Provided text:
I finished off the battery box, trimmed the plywood for carpet clearance, bought some carpet and adhesive and put a coat of spar urethane on all of the wood. Tomorrow I hope to start prepping for paint and finishing the lower deck. Will post some pics tomorrow


----------



## gmoney (May 16, 2011)

Ended up starting the lower deck today. Got the plywood cut out, still needs some trimming. Over the weekend I was able to get a coat of spar urethane on almost all of the wood, should be able to finish that up tomorrow. Still need to start on paint prep and carpet it all. I'm hoping to have it fishable by Friday so this week will be a lot of work to get it all done. Here are some pics of the progress from the last few days.

finished battery box





finished front of boat, I may end up cutting a whole in the middle of the plywood for more storage, haven't decided yet





completed front deck framing





rear deck in place


----------



## gmoney (May 30, 2011)

Wow it's been a while since I posted. I've been working on the boat almost every single day. I've gotten a lot done over the past two weeks. I never got the boat done for the long weekend, but I still went to the cabin to do some fishing. Ended up catching a small pike and perch and 4 decent sized walleye when fishing off of my dock with my girlfriend. 

The weather has been pretty cold/rainy here for the last two weeks so I wasn't able to paint the boat. I sanded everything down on the inside so the paint looks terrible but I will paint it in the summer eventually. 

Update on progress:

I completed carpeting the boat and all of the hatches. Installed hinges on all of the hatches and put back all of the flotation foam back under the decks. I also install both pedestal bases and purchased and install a swivel for the read seat. Today, I also install the battery and battery box. 

For the carpet I used contact cement and staples as several members have suggested. It worked great! the only probem was the carpet is thirst for contact cement. I went through 2 cans of the stuff and a tonne of staples, but I'm very happy with how it turned out.

Data rows:
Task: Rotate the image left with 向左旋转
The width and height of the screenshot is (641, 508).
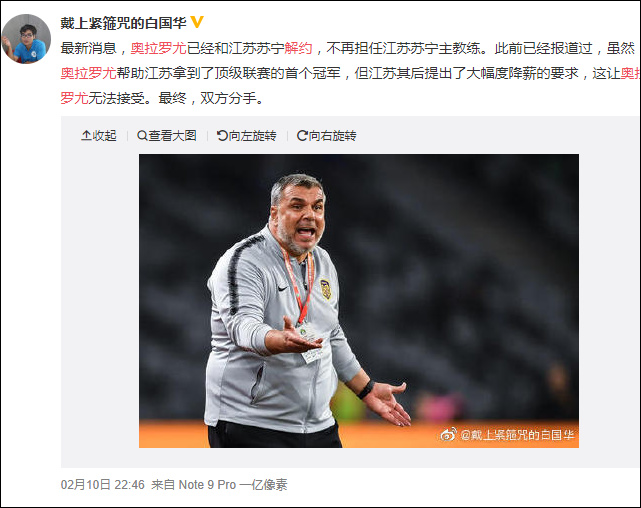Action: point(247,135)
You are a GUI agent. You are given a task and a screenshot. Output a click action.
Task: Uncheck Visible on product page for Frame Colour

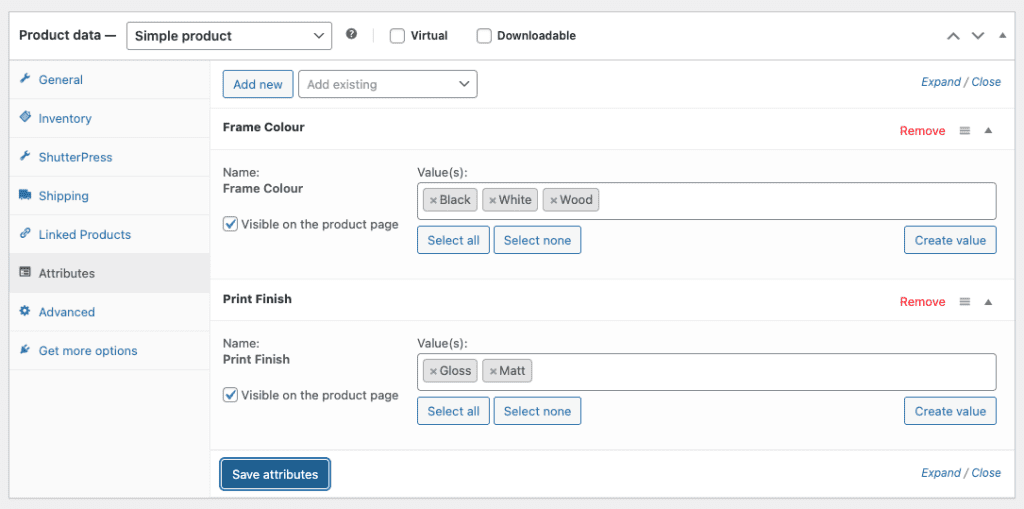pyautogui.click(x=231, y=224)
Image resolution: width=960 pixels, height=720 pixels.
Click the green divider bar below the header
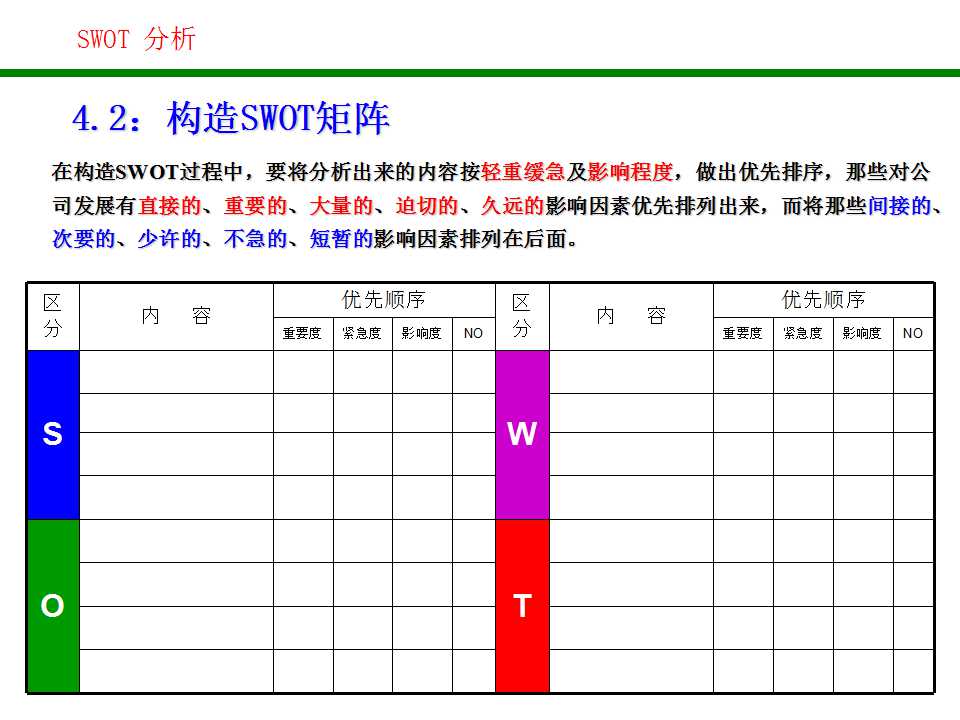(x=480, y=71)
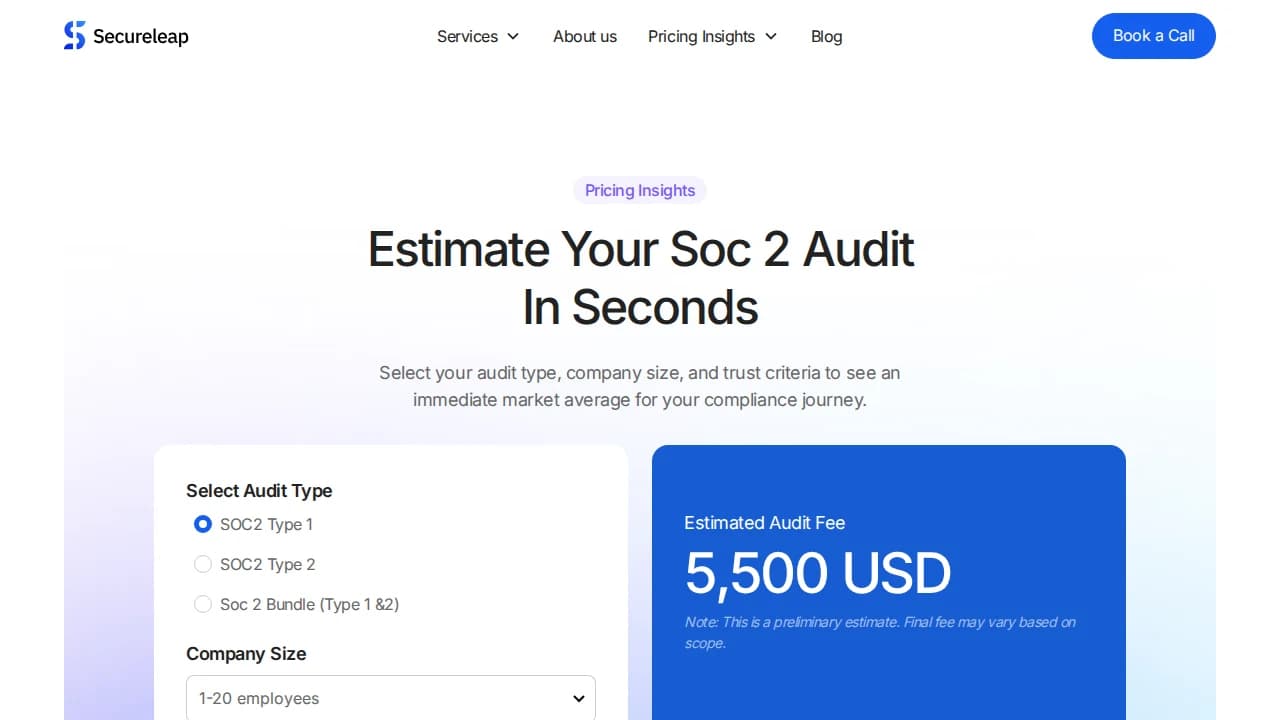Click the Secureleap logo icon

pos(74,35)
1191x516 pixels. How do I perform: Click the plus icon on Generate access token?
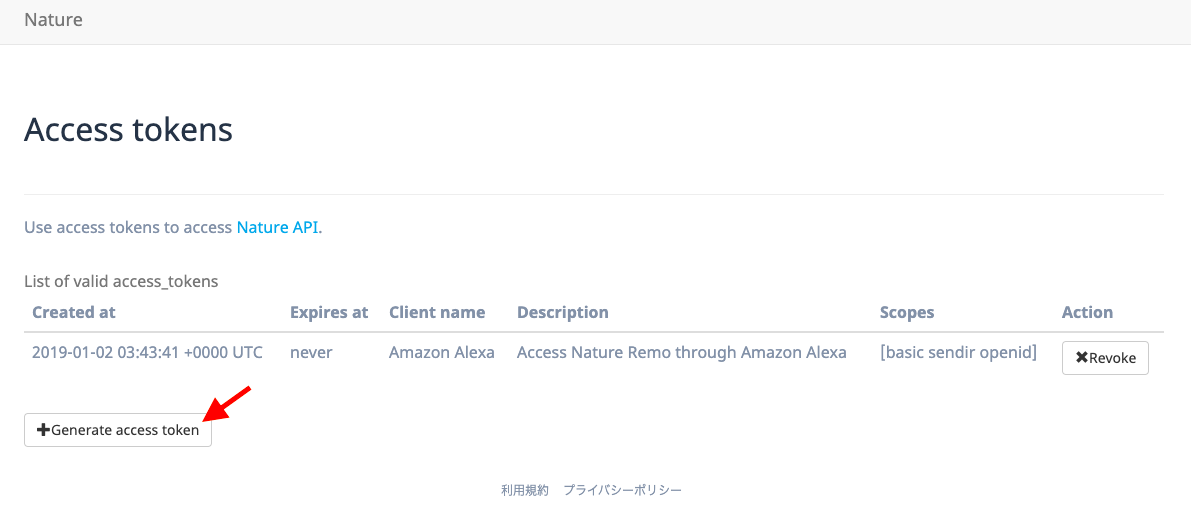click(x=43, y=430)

Work to complete:
[1] In the boat project thread, what did the writer use to attach the carpet?
[2] Pick up the boat project thread after its last sentence and continue it.
The data above is separate from the boat project thread.

Results for each task:
[1] Contact cement and staples.

[2]
Below are all the pictures of the progress (sorry I didn't take any pictures during the carpeting process)














































My list of to do's has gotten a lot shorter now, which is good, I can now see the light at the end of the tunnel.
I want to have the boat in the water at the cabin in on Friday so I have a bunch of stuff to complete before then. In order to fish I have to: 
1. install motor and gas tank
2. change oil and filter in motor
3. replace lower gear oil
4. charge boat battery
5. Cut out plywood to fit inside hatches
6. fix small leak in keel guard/ rebuild front keel guard
7. put ID #'s on boat
8. register trailer
9. find someone with a truck/buy a trailer hitch to get the boat out to the cabin

This list is very doable this week. I still haven't purchased any electronics for the boat. I need to wait for a paycheck or two in order to do so. I wanted to buy a Garmin echo 200 but they don't seem to be available now until the second quarter of 2011, so that sucks. I also want to buy a bow mount minnkota trolling motor, something along the lines of a powerdrive v2. I just want to fish in the boat first before I make the splurge to buy the trolling motor.


----------



## gmoney (Jun 16, 2011)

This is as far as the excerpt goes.